Laboratory analyses and clinical investigations will be conducted at the Department of
Endocrinology and the associated Medical Research Unit at Aarhus University Hospital.
These will include blood and urine sample collection, as well as specific clinical
investigations. At baseline, both TS patients and healthy controls will undergo these
assessments. Only TS patients will undergo follow-up assesments.
Clinical investigations:
Insulin sensitivity assessment
24-hour blood pressure monitoring
DEXA scan (Dual-Energy X-ray Absorptiometry)
Bioelectrical impedance analysis (Multiplate)
Comprehensive clinical examination
Quality of life assessments using questionnaires
SphygmoCor analysis
VO2 max test using a stationary bike
MRI of the thigh muscles to measure muscle cross-sectional area (CSA) and
intramuscular fat content
Isometric muscle strength testing and functional testing
STATISTICS Data will be summarized by treatment group and assessment time point. The
investigators will use a mixed model with repeated measures analysis of variance (ANOVA)
to compare the mean changes in each of the study variables between treatments over time.

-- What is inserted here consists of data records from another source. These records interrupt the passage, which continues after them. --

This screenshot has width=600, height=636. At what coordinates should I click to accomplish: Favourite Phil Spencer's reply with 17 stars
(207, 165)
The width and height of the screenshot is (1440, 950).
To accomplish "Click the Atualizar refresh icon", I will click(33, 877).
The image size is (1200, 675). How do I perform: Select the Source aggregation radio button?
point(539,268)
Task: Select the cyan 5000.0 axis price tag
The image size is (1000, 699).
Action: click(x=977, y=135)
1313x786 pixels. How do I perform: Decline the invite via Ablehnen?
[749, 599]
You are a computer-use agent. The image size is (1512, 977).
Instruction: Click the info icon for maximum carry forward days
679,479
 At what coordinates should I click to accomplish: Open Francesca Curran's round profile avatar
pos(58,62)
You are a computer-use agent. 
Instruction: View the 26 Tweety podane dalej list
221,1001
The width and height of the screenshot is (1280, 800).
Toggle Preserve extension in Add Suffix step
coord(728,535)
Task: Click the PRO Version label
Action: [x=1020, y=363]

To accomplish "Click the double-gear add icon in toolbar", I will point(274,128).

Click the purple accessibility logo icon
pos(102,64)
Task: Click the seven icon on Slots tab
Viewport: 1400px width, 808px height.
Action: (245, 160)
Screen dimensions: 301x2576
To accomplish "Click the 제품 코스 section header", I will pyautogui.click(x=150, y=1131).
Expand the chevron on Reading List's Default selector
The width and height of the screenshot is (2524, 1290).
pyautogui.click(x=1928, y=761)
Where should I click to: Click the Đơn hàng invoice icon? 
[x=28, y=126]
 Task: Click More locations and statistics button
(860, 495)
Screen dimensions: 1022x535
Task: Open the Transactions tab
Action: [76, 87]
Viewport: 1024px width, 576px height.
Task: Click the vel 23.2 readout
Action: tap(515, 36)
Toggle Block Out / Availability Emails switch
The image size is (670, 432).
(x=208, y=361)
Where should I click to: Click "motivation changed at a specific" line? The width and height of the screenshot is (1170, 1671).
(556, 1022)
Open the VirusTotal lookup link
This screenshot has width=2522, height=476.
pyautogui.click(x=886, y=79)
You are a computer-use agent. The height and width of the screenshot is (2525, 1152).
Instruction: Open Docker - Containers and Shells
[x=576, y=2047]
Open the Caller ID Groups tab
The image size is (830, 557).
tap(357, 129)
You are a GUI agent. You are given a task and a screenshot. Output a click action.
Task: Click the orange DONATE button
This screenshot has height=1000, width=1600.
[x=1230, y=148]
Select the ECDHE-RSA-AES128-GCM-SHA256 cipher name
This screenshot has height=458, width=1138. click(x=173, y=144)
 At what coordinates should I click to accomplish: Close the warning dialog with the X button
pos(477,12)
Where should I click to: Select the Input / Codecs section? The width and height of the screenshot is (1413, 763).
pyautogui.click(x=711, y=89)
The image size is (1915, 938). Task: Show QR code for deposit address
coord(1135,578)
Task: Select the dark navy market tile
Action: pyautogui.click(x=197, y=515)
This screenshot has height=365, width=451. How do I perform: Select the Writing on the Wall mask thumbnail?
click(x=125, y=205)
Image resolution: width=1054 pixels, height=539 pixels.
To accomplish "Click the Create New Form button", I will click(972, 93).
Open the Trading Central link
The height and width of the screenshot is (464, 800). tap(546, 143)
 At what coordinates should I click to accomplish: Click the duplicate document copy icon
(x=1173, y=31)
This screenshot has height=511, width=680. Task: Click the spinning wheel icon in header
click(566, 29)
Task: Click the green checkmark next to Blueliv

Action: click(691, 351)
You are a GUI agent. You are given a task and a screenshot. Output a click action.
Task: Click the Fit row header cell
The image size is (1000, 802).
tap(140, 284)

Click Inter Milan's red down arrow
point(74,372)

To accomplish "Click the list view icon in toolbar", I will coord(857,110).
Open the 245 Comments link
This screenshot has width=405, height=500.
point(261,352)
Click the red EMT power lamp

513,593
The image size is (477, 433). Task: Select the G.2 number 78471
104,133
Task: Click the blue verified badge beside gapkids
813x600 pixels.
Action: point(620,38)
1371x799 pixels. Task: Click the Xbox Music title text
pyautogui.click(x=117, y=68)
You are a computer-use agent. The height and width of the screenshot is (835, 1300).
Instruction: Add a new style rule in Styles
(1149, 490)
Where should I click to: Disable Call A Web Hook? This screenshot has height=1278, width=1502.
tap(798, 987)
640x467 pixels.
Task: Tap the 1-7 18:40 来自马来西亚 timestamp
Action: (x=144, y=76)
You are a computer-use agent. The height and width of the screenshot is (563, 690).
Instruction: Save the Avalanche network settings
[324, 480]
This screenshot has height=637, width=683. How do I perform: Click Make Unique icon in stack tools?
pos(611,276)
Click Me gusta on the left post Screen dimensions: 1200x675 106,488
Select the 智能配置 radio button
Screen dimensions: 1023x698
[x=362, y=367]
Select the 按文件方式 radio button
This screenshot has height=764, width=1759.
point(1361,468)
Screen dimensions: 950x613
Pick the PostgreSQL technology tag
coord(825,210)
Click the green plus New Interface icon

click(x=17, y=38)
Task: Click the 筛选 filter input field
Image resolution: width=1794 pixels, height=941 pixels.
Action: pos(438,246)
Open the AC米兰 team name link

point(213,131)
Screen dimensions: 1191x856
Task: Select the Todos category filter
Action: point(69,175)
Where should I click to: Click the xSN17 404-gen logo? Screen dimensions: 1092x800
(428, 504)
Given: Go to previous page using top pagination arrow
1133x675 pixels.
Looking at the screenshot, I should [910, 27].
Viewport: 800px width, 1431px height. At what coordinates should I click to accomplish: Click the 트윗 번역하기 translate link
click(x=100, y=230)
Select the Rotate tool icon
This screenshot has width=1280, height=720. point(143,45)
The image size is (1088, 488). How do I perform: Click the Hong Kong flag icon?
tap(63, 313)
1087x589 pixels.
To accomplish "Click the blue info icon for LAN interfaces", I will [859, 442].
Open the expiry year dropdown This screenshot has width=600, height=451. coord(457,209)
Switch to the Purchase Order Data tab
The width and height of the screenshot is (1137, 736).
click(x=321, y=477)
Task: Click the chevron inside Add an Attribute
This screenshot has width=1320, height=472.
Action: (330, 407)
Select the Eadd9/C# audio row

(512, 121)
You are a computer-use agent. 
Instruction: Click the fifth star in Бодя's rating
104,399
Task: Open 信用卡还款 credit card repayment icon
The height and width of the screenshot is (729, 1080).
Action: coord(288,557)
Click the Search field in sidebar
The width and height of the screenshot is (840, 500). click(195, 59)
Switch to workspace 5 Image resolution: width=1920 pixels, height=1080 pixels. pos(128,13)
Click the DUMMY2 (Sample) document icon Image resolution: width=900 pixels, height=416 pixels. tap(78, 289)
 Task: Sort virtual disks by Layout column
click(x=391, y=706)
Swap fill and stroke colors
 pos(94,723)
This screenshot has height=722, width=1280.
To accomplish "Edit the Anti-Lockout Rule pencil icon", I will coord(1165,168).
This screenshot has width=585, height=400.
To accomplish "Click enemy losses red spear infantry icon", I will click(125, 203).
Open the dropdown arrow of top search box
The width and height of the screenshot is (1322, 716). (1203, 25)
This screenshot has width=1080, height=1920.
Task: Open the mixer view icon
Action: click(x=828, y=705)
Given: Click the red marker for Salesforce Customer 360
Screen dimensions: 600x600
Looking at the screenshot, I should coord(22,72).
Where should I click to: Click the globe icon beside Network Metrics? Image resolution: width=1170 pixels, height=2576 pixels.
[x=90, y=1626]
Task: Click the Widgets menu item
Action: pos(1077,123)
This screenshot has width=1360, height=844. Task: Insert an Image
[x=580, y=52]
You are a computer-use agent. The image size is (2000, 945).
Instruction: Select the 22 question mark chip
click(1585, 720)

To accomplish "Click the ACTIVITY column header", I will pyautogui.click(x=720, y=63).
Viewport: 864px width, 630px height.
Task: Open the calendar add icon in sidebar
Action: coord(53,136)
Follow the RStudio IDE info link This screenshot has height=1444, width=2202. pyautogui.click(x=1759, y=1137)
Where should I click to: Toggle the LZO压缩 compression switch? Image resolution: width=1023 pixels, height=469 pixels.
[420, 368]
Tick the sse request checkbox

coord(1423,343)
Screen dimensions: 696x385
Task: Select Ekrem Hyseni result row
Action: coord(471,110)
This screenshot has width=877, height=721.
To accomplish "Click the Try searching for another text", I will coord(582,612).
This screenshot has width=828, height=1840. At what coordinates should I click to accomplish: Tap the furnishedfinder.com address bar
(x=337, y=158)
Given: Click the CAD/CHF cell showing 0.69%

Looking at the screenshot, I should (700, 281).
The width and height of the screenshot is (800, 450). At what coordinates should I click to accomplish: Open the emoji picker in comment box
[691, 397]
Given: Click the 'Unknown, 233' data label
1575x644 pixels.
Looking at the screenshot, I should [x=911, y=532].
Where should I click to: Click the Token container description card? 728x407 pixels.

When appropriate, transformations or nonparametric methods will be used. All tests are
two-tailed with a 5% level of significance. Data are presented as mean ± SE or median
with CI for metrics not normally distributed.
PERSPECTIVES Patients with TS undergo hormone replacement therapy from puberty to
menopause, spanning more than 40 years of treatment. To date, only two experimental
studies have compared oral and TD ERT in TS, focusing solely on metabolic parameters and
finding no differences between the two regimens. If the investigators' hypotheses are
correct and if the side effects, including increased thromboembolic risk, are higher with
oral than TD ERT, this project could be crucial for optimizing treatment, improving
quality of life, and reducing morbidity and mortality in TS. The investigators aim for
this study to provide a basis for new and improved national and international
recommendations for ERT in TS patients and to contribute new knowledge about hormonal
treatment for the general population as well.